Silvergate, once known as a crypto-friendly bank, faces significant changes as CEO Alan Lane and two other key executives prepare to leave.
Alan Lane and the firm’s chief legal officer, John Bonino, will step down on Aug. 15. Antonio Martino, the chief financial officer, will leave on Sept. 30.
The departures were confirmed in an Aug. 15 filing with the US Securities and Exchange Commission (SEC) by the parent company, Silvergate Capital. The document outlined that the executives’ departures are part of the bank’s ongoing voluntary liquidation process, which has been the firm’s priority for months.
The three executives will receive severance benefits but won’t be subject to compensation from the company.
Kathleen Fraher, Silvergate’s chief risk officer, will step up as the chief transition officer. Chief accounting officer Andrew Surry will fulfill principal financial officer duties.
The company does not expect to appoint new top-level executives because of the plan to pursue bank liquidation.
Silvergate struggles with legislators amid massive losses
Silvergate’s downfall began after legislators criticized the bank for failing to control transactions between the now-defunct Alameda Research and FTX. The firm revealed a $1 billion net loss in 2022’s fourth financial quarter, leading major clients like Coinbase to sever ties.
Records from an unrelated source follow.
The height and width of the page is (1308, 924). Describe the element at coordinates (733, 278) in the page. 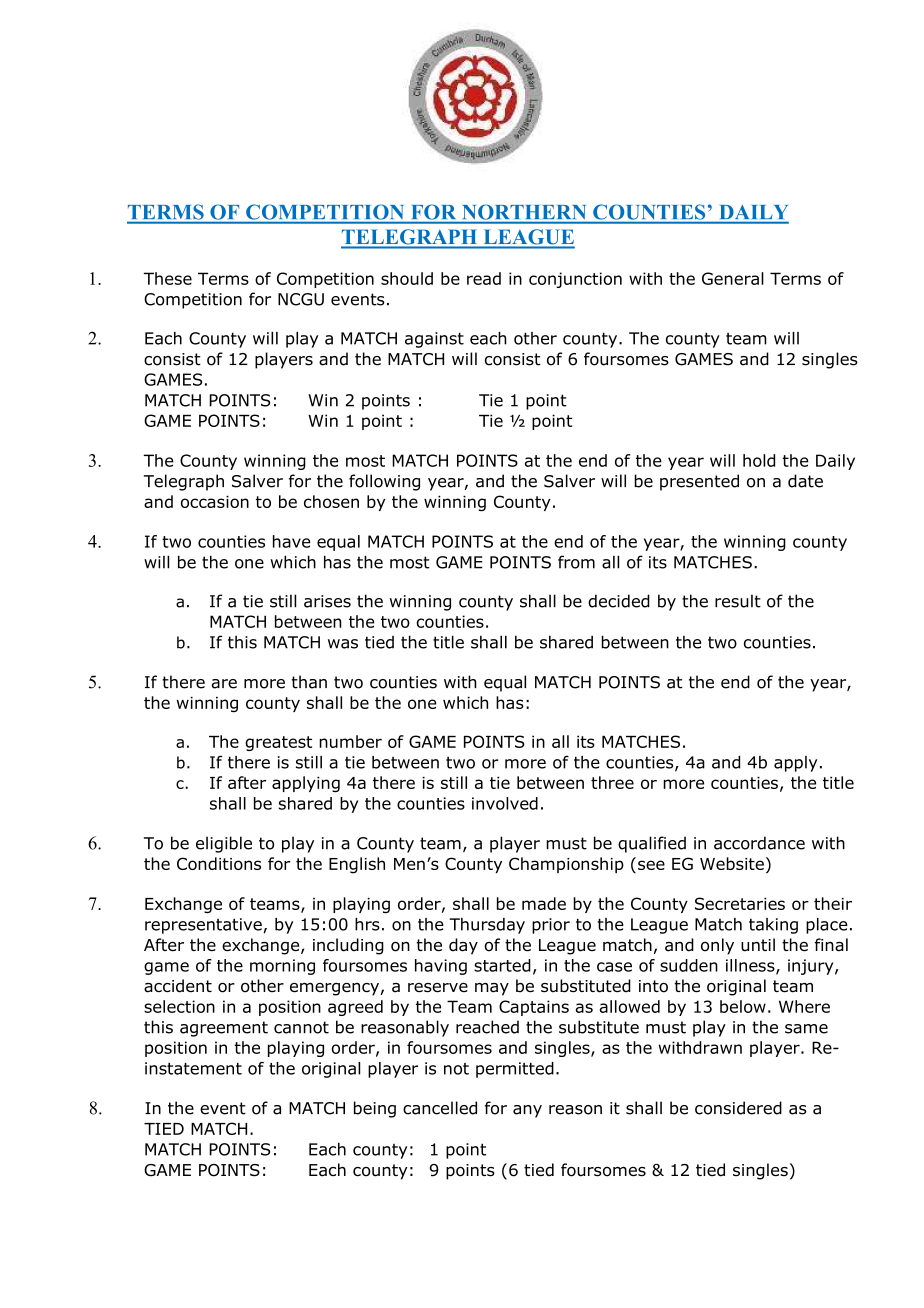

I see `General` at that location.
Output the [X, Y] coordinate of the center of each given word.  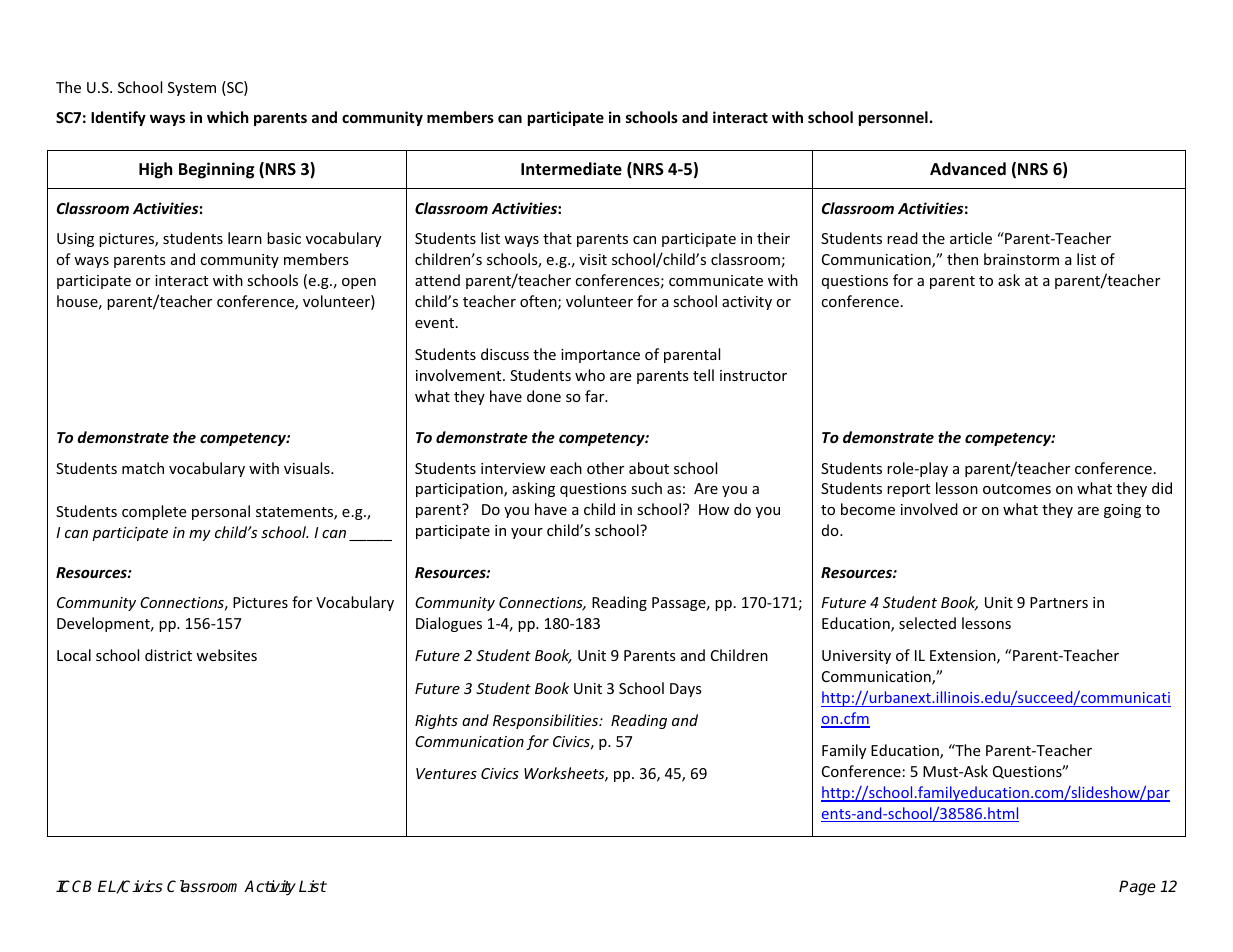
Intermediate [571, 169]
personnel [893, 118]
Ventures [446, 773]
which [228, 117]
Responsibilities [547, 721]
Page [1137, 888]
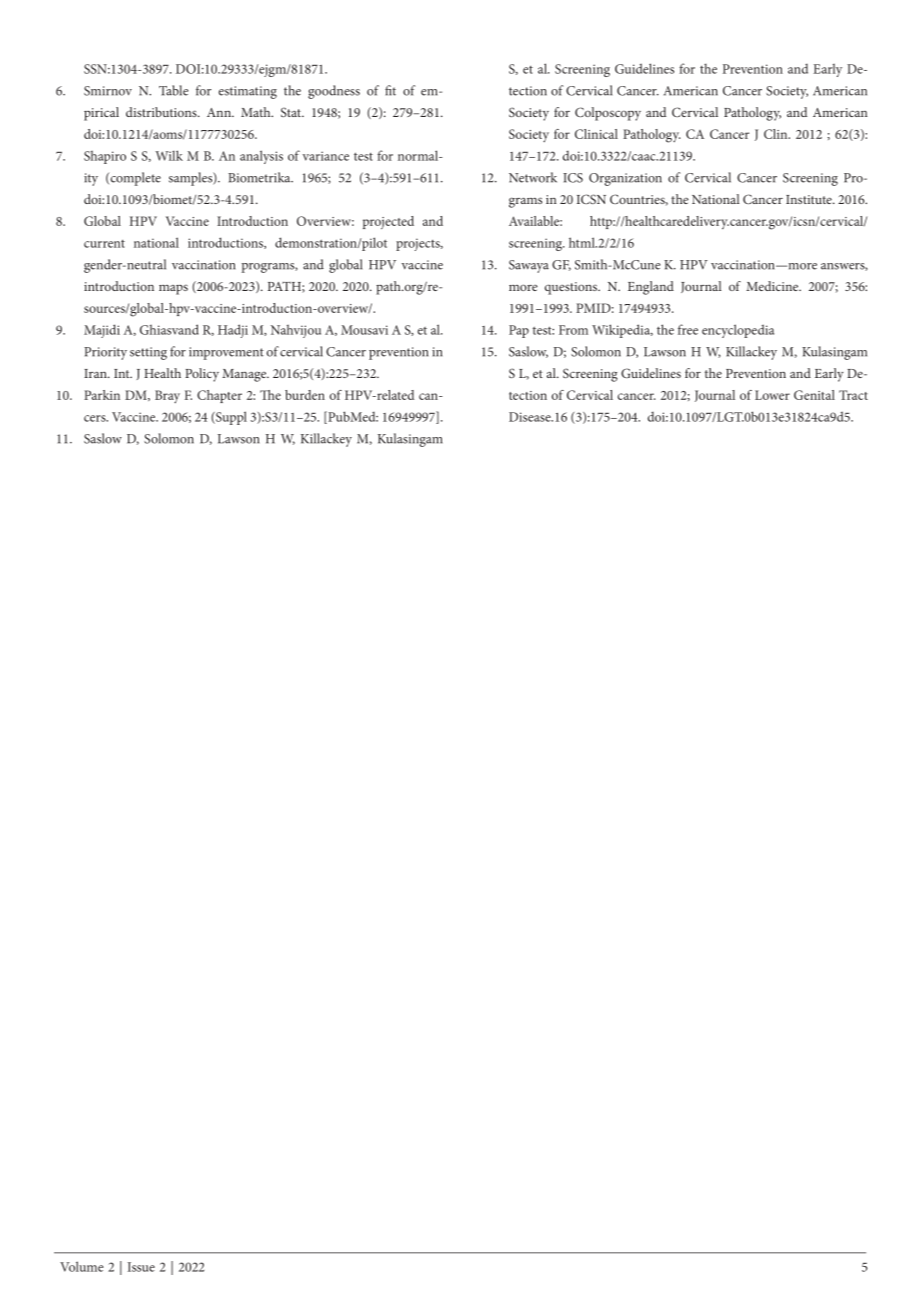 The image size is (924, 1308). I want to click on Volume, so click(82, 1266).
The bank’s instant settlement platform, SEN, was a staple of its business, used heavily by institutional crypto clients. However, the Federal Deposit Insurance Corporation highlighted the risk of serving multiple crypto clients, stating that the practice can introduce liquidity risks.
Silvergate’s troubles became apparent when users withdrew $8.1 billion in crypto deposits in the final fiscal quarter of last year, coinciding with the collapse of FTX. To weather the withdrawals, the company tapped the Federal Home Loan Bank for a $4.3 billion loan and sold around $5.2 billion in debt securities, actions that drew scrutiny from US Senators.